Make HLog more resilient to write pipeline failures
---------------------------------------------------
Key: HBASE-4222
URL: https://issues.apache.org/jira/browse/HBASE-4222
Project: HBase
Issue Type: Improvement
Components: wal
Reporter: Gary Helmling
Fix For: 0.92.0
The current implementation of HLog rolling to recover from transient errors in
the write pipeline seems to have two problems:
# When {{HLog.LogSyncer}} triggers an {{IOException}} during time-based sync
operations, it triggers a log rolling request in the corresponding catch block,
but only after escaping from the internal while loop. As a result, the
{{LogSyncer}} thread will exit and never be restarted from what I can tell,
even if the log rolling was successful.
# Log rolling requests triggered by an {{IOException}} in {{sync()}} or
{{append()}} never happen if no entries have yet been written to the log. This
means that write errors are not immediately recovered, which extends the
exposure to more errors occurring in the pipeline.
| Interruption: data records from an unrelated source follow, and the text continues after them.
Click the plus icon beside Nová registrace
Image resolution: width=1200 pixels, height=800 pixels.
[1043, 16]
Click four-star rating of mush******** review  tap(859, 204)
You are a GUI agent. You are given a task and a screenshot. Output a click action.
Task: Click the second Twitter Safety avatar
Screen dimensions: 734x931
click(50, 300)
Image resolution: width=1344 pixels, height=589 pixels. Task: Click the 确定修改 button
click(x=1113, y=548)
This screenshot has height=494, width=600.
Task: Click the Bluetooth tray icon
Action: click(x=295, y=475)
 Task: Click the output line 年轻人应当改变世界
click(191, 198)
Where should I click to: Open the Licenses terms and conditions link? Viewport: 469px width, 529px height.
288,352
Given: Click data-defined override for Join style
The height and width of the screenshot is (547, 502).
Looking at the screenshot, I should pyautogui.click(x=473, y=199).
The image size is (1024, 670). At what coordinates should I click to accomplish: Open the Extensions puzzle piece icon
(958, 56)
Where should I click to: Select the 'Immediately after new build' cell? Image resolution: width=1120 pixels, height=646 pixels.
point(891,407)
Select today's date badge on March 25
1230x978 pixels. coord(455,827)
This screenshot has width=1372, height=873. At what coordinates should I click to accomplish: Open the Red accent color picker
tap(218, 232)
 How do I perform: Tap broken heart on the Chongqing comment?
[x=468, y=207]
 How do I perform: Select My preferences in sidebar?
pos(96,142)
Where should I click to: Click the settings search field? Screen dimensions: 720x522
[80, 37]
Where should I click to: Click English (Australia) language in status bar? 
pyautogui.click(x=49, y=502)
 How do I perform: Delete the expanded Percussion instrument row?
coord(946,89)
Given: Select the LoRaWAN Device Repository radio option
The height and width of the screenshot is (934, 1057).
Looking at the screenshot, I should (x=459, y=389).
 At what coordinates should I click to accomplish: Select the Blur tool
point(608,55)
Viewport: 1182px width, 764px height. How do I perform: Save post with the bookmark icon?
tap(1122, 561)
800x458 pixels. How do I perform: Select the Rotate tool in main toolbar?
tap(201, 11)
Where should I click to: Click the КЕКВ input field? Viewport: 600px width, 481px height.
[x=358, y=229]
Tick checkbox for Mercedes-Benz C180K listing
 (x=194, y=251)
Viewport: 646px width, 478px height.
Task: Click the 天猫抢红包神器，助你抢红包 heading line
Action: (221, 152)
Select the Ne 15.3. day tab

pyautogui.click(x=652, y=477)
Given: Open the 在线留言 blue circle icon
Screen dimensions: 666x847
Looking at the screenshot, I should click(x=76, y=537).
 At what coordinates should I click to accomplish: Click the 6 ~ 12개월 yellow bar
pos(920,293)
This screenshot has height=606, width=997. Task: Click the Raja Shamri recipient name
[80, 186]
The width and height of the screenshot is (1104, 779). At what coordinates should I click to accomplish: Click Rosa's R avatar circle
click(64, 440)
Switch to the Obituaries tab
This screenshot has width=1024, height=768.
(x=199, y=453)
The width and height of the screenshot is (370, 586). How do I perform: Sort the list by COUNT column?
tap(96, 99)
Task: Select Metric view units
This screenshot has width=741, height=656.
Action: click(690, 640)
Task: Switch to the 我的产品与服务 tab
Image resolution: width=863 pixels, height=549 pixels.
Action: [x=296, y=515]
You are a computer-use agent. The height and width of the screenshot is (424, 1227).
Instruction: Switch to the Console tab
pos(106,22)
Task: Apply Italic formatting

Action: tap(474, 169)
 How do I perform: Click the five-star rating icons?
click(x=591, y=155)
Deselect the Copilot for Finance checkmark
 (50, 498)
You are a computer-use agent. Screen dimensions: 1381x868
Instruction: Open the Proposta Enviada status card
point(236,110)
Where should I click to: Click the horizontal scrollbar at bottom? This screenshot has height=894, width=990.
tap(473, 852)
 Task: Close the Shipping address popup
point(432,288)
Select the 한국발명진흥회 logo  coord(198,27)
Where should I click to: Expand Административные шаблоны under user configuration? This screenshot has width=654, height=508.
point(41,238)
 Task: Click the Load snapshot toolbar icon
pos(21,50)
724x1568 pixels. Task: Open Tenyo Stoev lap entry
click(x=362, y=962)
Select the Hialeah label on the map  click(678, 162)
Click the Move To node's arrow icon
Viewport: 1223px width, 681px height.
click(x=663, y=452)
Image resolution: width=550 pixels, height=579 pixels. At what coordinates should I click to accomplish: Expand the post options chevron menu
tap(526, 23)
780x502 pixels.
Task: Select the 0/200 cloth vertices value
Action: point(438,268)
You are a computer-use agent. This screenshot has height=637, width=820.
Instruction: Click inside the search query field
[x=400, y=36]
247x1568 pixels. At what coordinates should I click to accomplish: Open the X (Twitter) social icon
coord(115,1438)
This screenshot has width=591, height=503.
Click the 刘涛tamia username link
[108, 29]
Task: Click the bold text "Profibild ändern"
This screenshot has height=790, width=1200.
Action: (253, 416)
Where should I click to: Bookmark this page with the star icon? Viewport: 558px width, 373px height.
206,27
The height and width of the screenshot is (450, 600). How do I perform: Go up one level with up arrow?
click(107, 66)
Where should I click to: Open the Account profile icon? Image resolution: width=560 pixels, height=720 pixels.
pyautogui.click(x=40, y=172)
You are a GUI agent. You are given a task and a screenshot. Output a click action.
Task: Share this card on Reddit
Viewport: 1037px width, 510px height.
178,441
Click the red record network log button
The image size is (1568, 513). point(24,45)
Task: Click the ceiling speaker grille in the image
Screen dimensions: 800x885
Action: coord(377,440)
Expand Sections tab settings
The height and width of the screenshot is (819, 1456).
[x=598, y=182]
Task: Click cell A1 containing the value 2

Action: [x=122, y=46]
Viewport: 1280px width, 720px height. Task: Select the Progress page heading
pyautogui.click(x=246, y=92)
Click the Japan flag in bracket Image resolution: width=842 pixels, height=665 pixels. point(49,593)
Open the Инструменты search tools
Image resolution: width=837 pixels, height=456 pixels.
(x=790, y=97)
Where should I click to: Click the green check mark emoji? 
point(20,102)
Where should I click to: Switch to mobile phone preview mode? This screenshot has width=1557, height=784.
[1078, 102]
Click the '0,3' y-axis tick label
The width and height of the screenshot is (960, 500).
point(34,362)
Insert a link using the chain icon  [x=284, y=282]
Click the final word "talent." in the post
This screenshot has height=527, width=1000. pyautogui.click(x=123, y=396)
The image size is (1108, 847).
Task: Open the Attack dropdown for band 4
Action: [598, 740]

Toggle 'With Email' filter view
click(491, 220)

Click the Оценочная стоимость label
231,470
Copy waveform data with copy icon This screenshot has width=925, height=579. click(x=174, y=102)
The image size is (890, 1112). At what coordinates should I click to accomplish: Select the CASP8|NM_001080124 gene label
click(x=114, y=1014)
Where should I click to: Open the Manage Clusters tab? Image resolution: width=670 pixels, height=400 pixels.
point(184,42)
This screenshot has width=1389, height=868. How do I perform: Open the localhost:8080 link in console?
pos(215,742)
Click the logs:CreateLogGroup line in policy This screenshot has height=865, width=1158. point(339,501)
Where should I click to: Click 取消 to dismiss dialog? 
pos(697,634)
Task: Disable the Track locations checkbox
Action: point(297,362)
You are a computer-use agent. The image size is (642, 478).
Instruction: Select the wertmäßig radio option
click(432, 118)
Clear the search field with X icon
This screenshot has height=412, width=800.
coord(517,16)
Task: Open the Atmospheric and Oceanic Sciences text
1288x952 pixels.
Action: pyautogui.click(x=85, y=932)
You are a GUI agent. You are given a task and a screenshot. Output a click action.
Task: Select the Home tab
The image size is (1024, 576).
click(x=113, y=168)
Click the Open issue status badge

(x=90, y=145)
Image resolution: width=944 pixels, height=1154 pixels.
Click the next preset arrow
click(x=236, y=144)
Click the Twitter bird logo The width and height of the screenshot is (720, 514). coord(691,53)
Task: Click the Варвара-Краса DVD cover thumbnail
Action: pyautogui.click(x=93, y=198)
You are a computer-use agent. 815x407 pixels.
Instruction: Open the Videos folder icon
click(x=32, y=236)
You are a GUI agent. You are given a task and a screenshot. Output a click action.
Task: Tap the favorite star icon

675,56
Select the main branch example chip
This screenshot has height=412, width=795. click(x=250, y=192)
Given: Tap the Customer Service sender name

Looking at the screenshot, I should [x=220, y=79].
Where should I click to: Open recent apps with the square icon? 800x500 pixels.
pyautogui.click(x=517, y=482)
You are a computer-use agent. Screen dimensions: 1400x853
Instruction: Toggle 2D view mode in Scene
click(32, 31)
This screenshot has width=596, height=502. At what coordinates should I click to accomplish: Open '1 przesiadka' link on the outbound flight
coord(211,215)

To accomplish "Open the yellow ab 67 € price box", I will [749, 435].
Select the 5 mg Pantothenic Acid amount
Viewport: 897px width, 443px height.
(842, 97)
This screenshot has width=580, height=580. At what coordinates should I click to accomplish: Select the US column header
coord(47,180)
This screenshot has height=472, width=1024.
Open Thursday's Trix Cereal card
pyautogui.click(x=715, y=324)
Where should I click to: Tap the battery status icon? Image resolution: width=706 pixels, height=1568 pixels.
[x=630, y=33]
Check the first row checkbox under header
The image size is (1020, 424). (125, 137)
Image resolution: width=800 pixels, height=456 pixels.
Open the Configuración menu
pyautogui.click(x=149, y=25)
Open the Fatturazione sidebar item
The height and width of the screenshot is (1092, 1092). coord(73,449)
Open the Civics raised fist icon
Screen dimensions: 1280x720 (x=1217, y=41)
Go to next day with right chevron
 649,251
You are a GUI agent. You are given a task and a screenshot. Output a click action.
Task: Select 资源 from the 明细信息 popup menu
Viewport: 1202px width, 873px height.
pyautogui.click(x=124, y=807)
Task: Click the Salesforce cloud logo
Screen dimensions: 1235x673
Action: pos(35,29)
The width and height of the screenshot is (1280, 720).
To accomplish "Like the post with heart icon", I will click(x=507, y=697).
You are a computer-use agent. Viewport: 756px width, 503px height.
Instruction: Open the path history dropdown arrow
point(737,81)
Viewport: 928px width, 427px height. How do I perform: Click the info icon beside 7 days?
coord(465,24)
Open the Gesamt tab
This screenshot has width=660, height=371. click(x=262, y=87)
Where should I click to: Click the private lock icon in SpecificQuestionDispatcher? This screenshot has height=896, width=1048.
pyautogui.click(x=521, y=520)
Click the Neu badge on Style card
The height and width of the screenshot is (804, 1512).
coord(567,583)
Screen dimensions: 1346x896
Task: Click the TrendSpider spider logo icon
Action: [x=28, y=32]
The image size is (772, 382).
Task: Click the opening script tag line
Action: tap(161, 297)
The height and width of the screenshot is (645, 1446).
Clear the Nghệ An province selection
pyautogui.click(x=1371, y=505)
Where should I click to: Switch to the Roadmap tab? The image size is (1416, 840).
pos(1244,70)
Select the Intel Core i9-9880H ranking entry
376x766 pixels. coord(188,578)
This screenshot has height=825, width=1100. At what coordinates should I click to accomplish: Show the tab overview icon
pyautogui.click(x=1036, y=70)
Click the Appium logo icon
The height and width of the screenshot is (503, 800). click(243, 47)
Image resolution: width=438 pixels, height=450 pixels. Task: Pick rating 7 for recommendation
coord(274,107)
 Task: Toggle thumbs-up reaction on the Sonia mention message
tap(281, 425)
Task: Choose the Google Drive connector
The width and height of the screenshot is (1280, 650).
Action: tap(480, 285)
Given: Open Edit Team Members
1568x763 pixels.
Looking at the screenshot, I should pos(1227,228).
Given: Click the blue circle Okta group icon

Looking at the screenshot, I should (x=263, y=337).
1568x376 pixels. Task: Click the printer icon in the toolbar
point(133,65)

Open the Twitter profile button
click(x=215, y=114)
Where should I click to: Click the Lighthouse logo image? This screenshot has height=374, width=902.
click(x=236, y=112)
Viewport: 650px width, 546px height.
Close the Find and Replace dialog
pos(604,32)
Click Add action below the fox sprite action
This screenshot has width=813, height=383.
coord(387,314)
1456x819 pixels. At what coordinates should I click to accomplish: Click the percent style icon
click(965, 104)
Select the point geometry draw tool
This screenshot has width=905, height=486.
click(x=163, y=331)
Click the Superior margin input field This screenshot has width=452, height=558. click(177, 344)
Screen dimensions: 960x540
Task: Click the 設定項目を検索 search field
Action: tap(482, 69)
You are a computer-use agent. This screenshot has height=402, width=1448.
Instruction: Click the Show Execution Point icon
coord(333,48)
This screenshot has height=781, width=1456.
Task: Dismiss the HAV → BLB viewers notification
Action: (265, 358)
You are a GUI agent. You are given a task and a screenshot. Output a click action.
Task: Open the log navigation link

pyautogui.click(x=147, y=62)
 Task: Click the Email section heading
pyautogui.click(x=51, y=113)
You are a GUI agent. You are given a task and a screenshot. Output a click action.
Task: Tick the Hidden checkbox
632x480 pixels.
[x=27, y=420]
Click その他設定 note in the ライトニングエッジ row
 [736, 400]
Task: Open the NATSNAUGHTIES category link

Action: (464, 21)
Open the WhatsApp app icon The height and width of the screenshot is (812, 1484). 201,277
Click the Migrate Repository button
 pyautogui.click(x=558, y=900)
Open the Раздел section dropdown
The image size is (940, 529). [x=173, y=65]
In addition, it seems like we should be able to better handle transient
problems, like a rolling restart of DataNodes while the HBase RegionServers are
running. Currently this will reliably cause RegionServer aborts during log
rolling: either an append or time-based sync triggers an initial
{{IOException}}, initiating a log rolling request. However the log rolling
then fails in closing the current writer ("All datanodes are bad"), causing a
RegionServer abort. In this case, it seems like we should at least allow you
an option to continue with the new writer and only abort on subsequent errors.
--
This message is automatically generated by JIRA.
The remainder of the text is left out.